The L.A. Philharmonic finally makes up its mind, Disney Hall looks like a go, and Brahms is still dead.

December 21, 1997|Mark Swed and ANACLETO RAPPING / Los Angeles Times and MATT BLACK / For The Times | Mark Swed is The Times' music critic

Every year has its high and low points, but the better years also have a spirit that goes beyond individual accomplishments or failures. It is that spirit that gives the year its sense.

And so what follows is not necessarily the 10 "best" of 1997 as much as 10 phenomena collectively meant to offer a whiff of a passing year's fleeting spirit.

1. Gorecki Grooves. "Gorecki Autumn" at USC came, seemingly, out of the blue, not unlike the way the Polish composer's Third Symphony did when it hit the classical charts a couple of years ago. A fussy and unpredictable character, Gorecki had only once before conducted his symphony, and that was in Poland. But there he was, in front of the USC orchestra and an overflow audience that paid a mere $5 a ticket, digging deep into profound music and getting the student players to give what had to be the most the committed, probing, intense performance of their young lives. A lot of grandchildren will be hearing about this some day.

2. Anniversary Watch. Schubert was born 200 years ago; Henry Cowell, 100 years ago, the same year Brahms died. Lou Harrison turned 80. It was, however, the Brahms death watch that got the Los Angeles Philharmonic's attention. Most notably, the orchestra sponsored a "Brahms Experience" featuring Roger Norrington's loopy flights of period-practice fancy in all four symphonies played during a single weekend. Still, the most memorable Brahms performances turned out to be Maxim Vengerov's lofty account of the Violin Concerto to open the Hollywood Bowl and soprano Gundula Janowitz's tender and communicative song recital one "Brahms Experience" afternoon.

Schubert got far less--a symphony here, a song or sonata there--but Thomas Hampson did offer a powerfully personal approach to the great song cycle about a winter's journey of the soul, "Die Winterreise," at the Music Center.

Meanwhile, Cowell (who pretty much invented California music) and Harrison (our great senior composer) should have meant the most to us, but they got their acknowledgment exclusively from the Bay Area and New York instead.

3. Death . . . : The passing of three of classical music's great postwar individualists late in the summer put a certain amount of closure on the 20th century. Sviatoslav Richter, the intense and idiosyncratic Russian pianist able to produce a palate of mystically glowing colors from the keyboard, was the last of the great old-school, Old World pianists. Georg Solti, the ferocious Hungarian conductor and longtime music director of the Chicago Symphony, was the last of the larger-than-life old-time conductors. And Conlon Nancarrow, the American-born composer who emigrated to Mexico and devoted his life to creating eccentric but powerfully influential rhythmic experiments on the player piano, was the last of his generation of cranky American eccentrics.

**Supplied information**:
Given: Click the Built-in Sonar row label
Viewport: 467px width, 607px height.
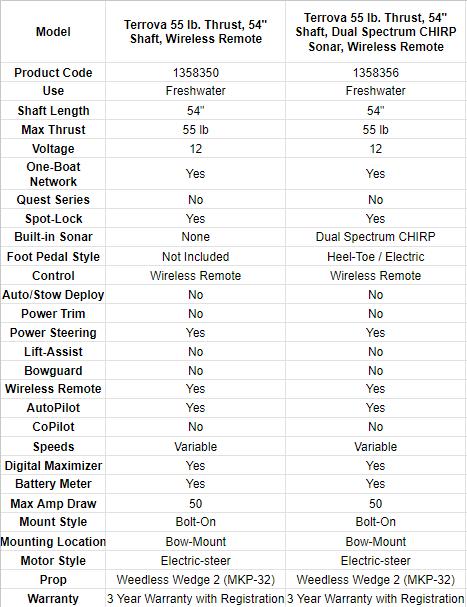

**Given instruction A**:
Answer these questions from the 1997 music column, one line each:
(i) What did a ticket cost for "Gorecki Autumn" at USC?
(ii) Who gave the performance of the Brahms Violin Concerto that opened the Hollywood Bowl?
(iii) Which orchestra did Georg Solti lead for many years?
**Given instruction B**: According to the 1997 music column, why did the deaths of Richter, Solti and Nancarrow bring some closure to the 20th century?

**Answer A**:
(i) $5.
(ii) Maxim Vengerov.
(iii) The Chicago Symphony.

**Answer B**: Each was the last of his kind. Richter was the last of the great old-school, Old World pianists, Solti the last of the larger-than-life old-time conductors, and Nancarrow the last of his generation of cranky American eccentrics.